I think I remember reading that you are supposed to record them as playing the colors they actually played and pair them from that point on based on those colors played. I’ll look for the actual rule later.

Timing is everything.

If I didn’t learn of it until after the next round started, I wouldn’t change pairings, I would correct the colors for pairing of subsequent rounds.

If I learned of the color switch after pairings were announced (but before the round started) for the next round, I don’t know that I’d re-pair unless it dramatically affected someone’s else’s due color.

If I learned of it before pairings were announced or if I decided to re-pair the round after pairings were announced, I’d probably treat both players as if they had an unplayed game for color purposes for THAT round but take the actual colors played into account in subsequent rounds.

There doesn’t seem to be anything explicit in the rules about recognizing the color reversal for later pairings. Rule 11F only says that the game must continue with the incorrect initial position after black’s 10th move. This one seems to fall in the area of TD discretion.

I have always reflected the color reversal in pairings following its discovery, but will not re-pair a following round already paired and posted. However, if the reversal caused pairing difficulty in the following round, the reversal may not be taken into account for the sake of better pairings. Also, if there appeared to be a pattern of repeat reversals by the same player, I might be inclined to not reflect a case where they incorrectly played as black to make a point and consider it a penalty to accompany the warning. If the same player is repeatedly taking white when not assigned, recurrence after a warning might result in being sidelined for a round or more, especially if there are an odd number of players.

That’s my 2 cents worth.

Cheers,

Mike Swatek
Senior TD

Thanks everyone for your answers. My decision was to let the already posted pairings stand. Of course it helped that the player involved told me, he recognized this was his mistake and that he was fine taking three blacks in a row.

/Jens

.

Agreed.

Your lucky opponent should benefit from the mutual error, but only because all other solutions are worse.

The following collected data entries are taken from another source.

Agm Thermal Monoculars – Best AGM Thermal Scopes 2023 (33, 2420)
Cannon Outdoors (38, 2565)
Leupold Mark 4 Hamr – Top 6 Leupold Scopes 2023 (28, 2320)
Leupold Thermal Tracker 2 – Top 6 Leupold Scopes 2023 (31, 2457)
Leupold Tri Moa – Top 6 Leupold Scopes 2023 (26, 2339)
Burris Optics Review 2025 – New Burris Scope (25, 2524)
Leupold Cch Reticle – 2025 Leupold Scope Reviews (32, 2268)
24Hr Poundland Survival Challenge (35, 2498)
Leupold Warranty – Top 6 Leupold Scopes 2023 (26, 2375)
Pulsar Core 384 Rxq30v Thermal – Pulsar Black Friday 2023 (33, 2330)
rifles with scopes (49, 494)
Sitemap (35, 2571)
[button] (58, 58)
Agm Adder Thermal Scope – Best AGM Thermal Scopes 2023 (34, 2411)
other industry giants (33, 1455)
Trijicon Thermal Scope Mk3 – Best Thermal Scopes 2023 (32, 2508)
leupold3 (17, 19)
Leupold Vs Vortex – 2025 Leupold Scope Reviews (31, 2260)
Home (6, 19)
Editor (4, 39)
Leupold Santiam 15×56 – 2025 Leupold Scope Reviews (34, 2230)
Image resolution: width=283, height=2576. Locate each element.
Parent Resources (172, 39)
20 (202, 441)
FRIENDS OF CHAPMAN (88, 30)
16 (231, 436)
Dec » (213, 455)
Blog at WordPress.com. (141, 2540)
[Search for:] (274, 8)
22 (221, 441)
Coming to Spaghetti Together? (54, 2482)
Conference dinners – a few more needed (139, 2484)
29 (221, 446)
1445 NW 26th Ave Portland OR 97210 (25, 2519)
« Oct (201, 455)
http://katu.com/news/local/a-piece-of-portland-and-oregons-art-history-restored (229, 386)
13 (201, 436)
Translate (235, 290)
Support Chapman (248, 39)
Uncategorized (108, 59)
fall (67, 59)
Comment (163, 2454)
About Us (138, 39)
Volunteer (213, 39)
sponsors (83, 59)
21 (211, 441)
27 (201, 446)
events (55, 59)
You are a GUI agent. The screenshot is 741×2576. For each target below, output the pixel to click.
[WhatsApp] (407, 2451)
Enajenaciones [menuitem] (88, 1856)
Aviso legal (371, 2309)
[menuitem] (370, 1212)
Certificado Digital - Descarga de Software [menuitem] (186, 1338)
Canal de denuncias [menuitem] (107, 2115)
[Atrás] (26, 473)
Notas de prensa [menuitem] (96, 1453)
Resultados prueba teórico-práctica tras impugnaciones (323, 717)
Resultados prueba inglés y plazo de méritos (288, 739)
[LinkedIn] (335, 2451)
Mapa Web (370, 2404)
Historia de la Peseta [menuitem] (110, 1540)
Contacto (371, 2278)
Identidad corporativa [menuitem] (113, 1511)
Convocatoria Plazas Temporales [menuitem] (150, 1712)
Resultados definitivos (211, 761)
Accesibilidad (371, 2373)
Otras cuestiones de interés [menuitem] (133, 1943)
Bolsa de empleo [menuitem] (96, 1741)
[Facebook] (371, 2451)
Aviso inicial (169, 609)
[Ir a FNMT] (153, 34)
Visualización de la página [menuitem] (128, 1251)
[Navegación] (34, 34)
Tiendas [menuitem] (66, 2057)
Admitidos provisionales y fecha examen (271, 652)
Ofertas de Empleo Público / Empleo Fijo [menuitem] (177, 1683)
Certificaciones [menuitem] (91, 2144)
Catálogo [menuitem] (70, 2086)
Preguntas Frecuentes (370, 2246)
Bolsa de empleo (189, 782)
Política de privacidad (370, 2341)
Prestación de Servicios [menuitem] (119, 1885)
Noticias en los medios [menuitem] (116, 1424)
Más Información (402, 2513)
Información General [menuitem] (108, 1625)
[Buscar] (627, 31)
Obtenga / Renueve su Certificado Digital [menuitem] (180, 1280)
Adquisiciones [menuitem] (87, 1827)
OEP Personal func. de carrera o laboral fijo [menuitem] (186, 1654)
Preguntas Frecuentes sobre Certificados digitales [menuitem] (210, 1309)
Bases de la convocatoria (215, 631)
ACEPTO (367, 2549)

This is not “gamesmanship” tho.

If a player had any pattern of setting up the wrong colors (hoping his opponent would not notice), then the TD should penalize him.
.

I’d be inclined to reserve the right to pair future rounds (for either or both players) according to whatever color assumption is convenient at the time.

However, as soon as I pair one of the players, in some future round, according to his actual (incorrect) color in the original round, I’d be inclined to stay with that player’s actual color when pairing ALL future rounds after that. I wouldn’t want to switch back from assuming the actual color to assuming the “correct” color.

Bill Smythe

Incidentally, ignoring the players’ color mistake for a moment, isn’t there a better way to pair round 4?

How about A vs C, and B vs E? That way, the only player getting the wrong color is the one who has had equal colors anyway. (“Equalization takes priority over alternation.”) Since this transposition would be made to improve color equalization, a switch of up to 200 points is permissible. 1820 and 1700 are within 200, as are 1225 and 1115.

Bill Smythe

You can argue that swapping B and C is an interchange (switch between halves of a score group) rather than a transposition, and an interchange is subject to an 80-point limit. If B and C were 40 points closer then the case for that swap is much stronger.

As it stands, I’d probably stay with B-A, D-C.

Yes, it’s definitely an interchange, and you make a good point. But the prohibition against large interchanges seems to be less absolute than you claim:

In this case, 29E5e does not apply, since nothing is “as effective in minimizing color conflicts” as the interchange.